A servizio
Anche stasera Camilla dedica una mezz’ora alla nonna riflettendo che le piomberanno addosso notizie di anziani che non ce l’hanno fatta e immaginando il suo stato d’animo.
“Cosa mi racconti stasera? Ci hai già pensato”
“Voglio parlarti di un’usanza che oggi è lontanissima dalle aspettative di voi ragazze, tanto che non potreste neanche immaginare… Molte giovani donne della mia generazione imparavano fin da piccole a sbrigare le faccende domestiche e poi, poco più che adolescenti, venivano affidate a famiglie benestanti che avevano bisogno di una collaborazione in cucina o in casa. Le più fortunate rivestivano il ruolo di dame di compagnia, ma più spesso erano trattate come serve o apprendiste-serve perché non ricevevano neppure un salario decoroso. Già il fatto di avere una bocca in meno attorno al desco familiare era positivo. Poi venivano vestite di tutto punto perché i signori non volevano sfigurare nel loro ambiente e per di più potevano portare a casa qualche abito dismesso o un paio di scarpe per i fratellini.”

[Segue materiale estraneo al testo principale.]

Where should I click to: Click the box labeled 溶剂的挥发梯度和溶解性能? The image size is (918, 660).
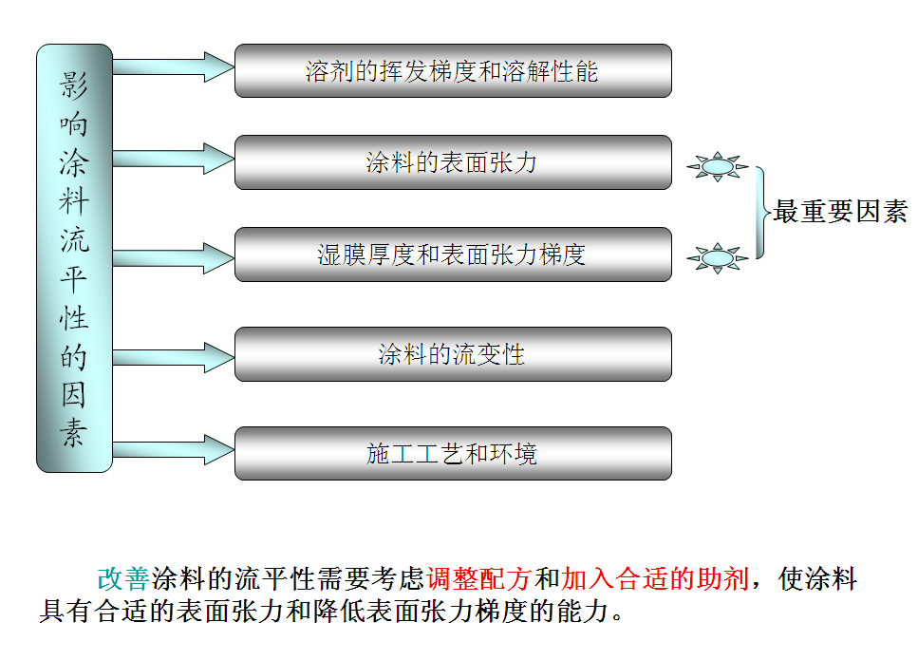(x=453, y=71)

“Nonna, hai conosciuto qualcuna di queste ragazze?”
“Una è diventata mia amica ed è spesso uscita con noi, quando tua madre era piccola, perché un coetaneo del nonno le ha fatto il filo per un po’…”
“Quindi aveva del tempo libero?”
“Certo. La domenica pomeriggio la signora presso cui era a servizio la lasciava venire con noi. Ci conosceva bene perché eravamo in affitto in quello che oggi sarebbe un bilocale di sua proprietà.”

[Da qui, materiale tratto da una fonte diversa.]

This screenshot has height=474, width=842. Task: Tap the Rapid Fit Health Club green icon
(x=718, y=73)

“Tu e il nonno abitavate in un bilocale?”
“Proprio così: cucina e camera da letto. Il bagno allora non c’era e il gabinetto, in comune con i vicini, era in fondo al terrazzo su cui si affacciavano tre alloggi, mi pare…”
“Siete rimaste amiche per tanto tempo?”
“Certamente! Poi ha sposato un nostro compaesano che faceva il panettiere, quindi un buon partito… Una volta – mi sembra per Pasquetta – siamo andati dai suoi al paese, che era imbriccato sull’Appennino: c’erano i suoi genitori e numerosi fratelli e sorelle.”
“Quando si è sposata, chi ha preso il suo posto?”
“Per un certo periodo la sorella minore, che tuttavia era meno graziosa e sveglia di lei.
Poi ricordo una parente acquisita che, ancora molto giovane, era stata mandata “a servire” – guarda che si diceva proprio così! – a casa di un medico, ma sentiva tanto la mancanza delle sorelle che quasi si ammalò. Per lei quell’esperienza fu un vero dramma, tanto che dovette ritornare a casa altrimenti la malattia sarebbe diventata seria, tanto era il disagio che provava.”
“Anche alla generazione di mamma toccarono esperienze del genere?”
“Qualche volta, ma i tempi sono cambiati rapidamente dopo la guerra… Vicino a noi è vissuta per qualche tempo una ricca signora cui il marito comprò e arredò una villetta in campagna, che, guarda caso, fu proprio quella che tuo nonno aveva voluto per noi, salvo poi cambiare idea e pretendere di venderla per farne un’altra…”
“Così questa signora ti sarà risultata davvero antopatica!”
“Non tanto perché, sebbene fosse davvero benestante e fosse vissuta in città tra tutti gli agi, aveva perso entrambi i figli in incidenti in montagna, perciò provavo molta compassione per la sua solitudine. Aveva una dama di compagnia che si occupava anche di tutti i lavori di casa, e in più ebbero una collaboratrice qui del paese, poco più vecchia della tua mamma: l’aiuto dell’aiuto, insomma…
Oggi le ragazze come te si vergognerebbero se fossero spinte dalla famiglia a fare lavoretti come questo nel tempo libero dalla scuola, invece per la passata generazione era ancora considerata come un’opportunità di ampliare le proprie esperienze e conoscenze.”
“Uno stage, insomma…”
“Di cosa stai parlando? Uno… che?”
“Stage, nonna! E’ un lavoro non retribuito o poco retribuito, che permette ad uno studente di fare un po’ di pratica. Purtroppo non sempre persegue scopi o raggiunge risultati utili per ambo le parti.
Ora devo lasciarti, nonna! Grazie per la chiacchierata. Buonanotte!”
“Buonanotte a te e grazie per la videochiamata: mi fa tanto piacere vederti, oltre che sentirti!”